Introduction

There are several design options to manage application level user roles in a platform running on AWS.
Aiming to outline each option and compare.

Options 1.x: Maintaining Roles In AWS Cognito

In this type of options, the role data will be maintained within Cognito.

Pros

  1. Allows stricter access control on the user role data (compared to application database) (more secure)
  2. User role data stays in the Cognito / dedicated user management services (privacy)
  3. Management functionalities are offloaded to Cognito (separation of concerns, maintainability)
  4. Regulation / security review friendly, since otherwise application layer can have gaps to expose vulnerabilities

Cons

How it will be managed

AWS console / AWS SDK / AWS CLI
or
Application frontend -> application backend -> AWS SDK

Option 1.1: Using AWS Cognito Groups (Proposed)
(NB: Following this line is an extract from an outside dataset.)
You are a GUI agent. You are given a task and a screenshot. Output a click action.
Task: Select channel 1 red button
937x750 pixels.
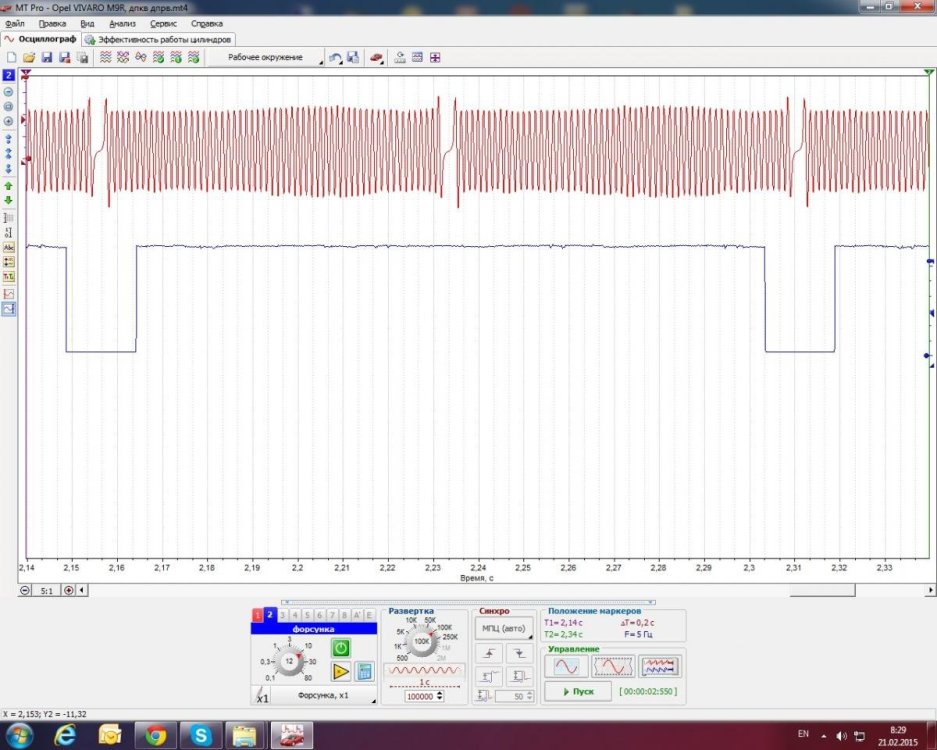click(257, 615)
https://docs.aws.amazon.com/cognito/latest/developerguide/cognito-user-pools-user-groups.html

The idea is maintaining one user group for each role.
In terms of implementation, the group info is included in the JWT token as in here.

Pros

  1. Allows group level operations
    1. Allows attaching IAM policies to group level
  2. (Looks like more idiomatic usage of Cognito about the user roles (to check further))

Cons

Related Quotas

  1. Max number of group memberships per user: 100 (assuming <10 roles, highly sufficient)
  2. Max number of groups per user pool: 10K (sufficient for Group based multi-tenancy assuming e.g. <10K tenants + <10 roles/tenant) (assuming <10 roles, there will be <10 groups needed for other types of Multi tenancy design options)
  3. SDK
    1. AdminAddUserToGroup -> 25 TPS (max 1500 requests/minute, 90K req/hour)
    2. AdminRemoveUserFromGroup -> 25 TPS (max 1500 requests/minute, 90K req/hour)
    3. AdminListGroupsForUser -> 50 TPS (max 3000 requests/minute, 180K req/hour)
    4. ListUsersInGroup -> 30 TPS (max 1800 requests/minute, 108K req/hour)
    5. GetGroup -> 20 TPS (max 1200 requests/minute, 72K req/hour)
    6. ListGroups -> 20 TPS (max 1200 requests/minute, 72K req/hour)
    7. CreateGroup -> 15 TPS (max 900 requests/minute, 54K req/hour)
    8. DeleteGroup -> 15 TPS (max 900 requests/minute, 54K req/hour)
    9. UpdateGroup -> 15 TPS (max 900 requests/minute, 54K req/hour)

Option 1.2: Using AWS Cognito User Attributes

The idea is setting a custom attribute to maintain list of roles assigned to the user.

https://docs.aws.amazon.com/cognito/latest/developerguide/how-to-manage-user-accounts.html

Pros

Cons

Related Quotas

  1. Custom attributes per user pool: 50 (1 needed as a roleList attribute)
  2. Attribute payload: 2KB (<256B needed assuming <10 roles)
  3. SDK
    1. AdminUpdateUserAttributes -> 25 TPS (max 1500 requests/minute, 90K req/hour)

Option 2: Maintaining Roles In External Application DB

The idea is maintaining e.g. a table that maps user ids (e.g. email) to the role definitions.

Pros

  1. Trivial to implement
  2. Higher throughput (although wouldn’t be needed most likely)

Cons

  1. Any bug will impact the security, better to offload as much responsibility to upstream AWS services as possible
  2. User management responsibility will be spread between Cognito and the application layer instead of single responsibility

Related Quotas

  1. For DynamoDB, hard limit would be 40K RCU/sec, e.g. >100K TPS (although highly unnecessary)

How it will be managed

Application frontend -> application backend -> DB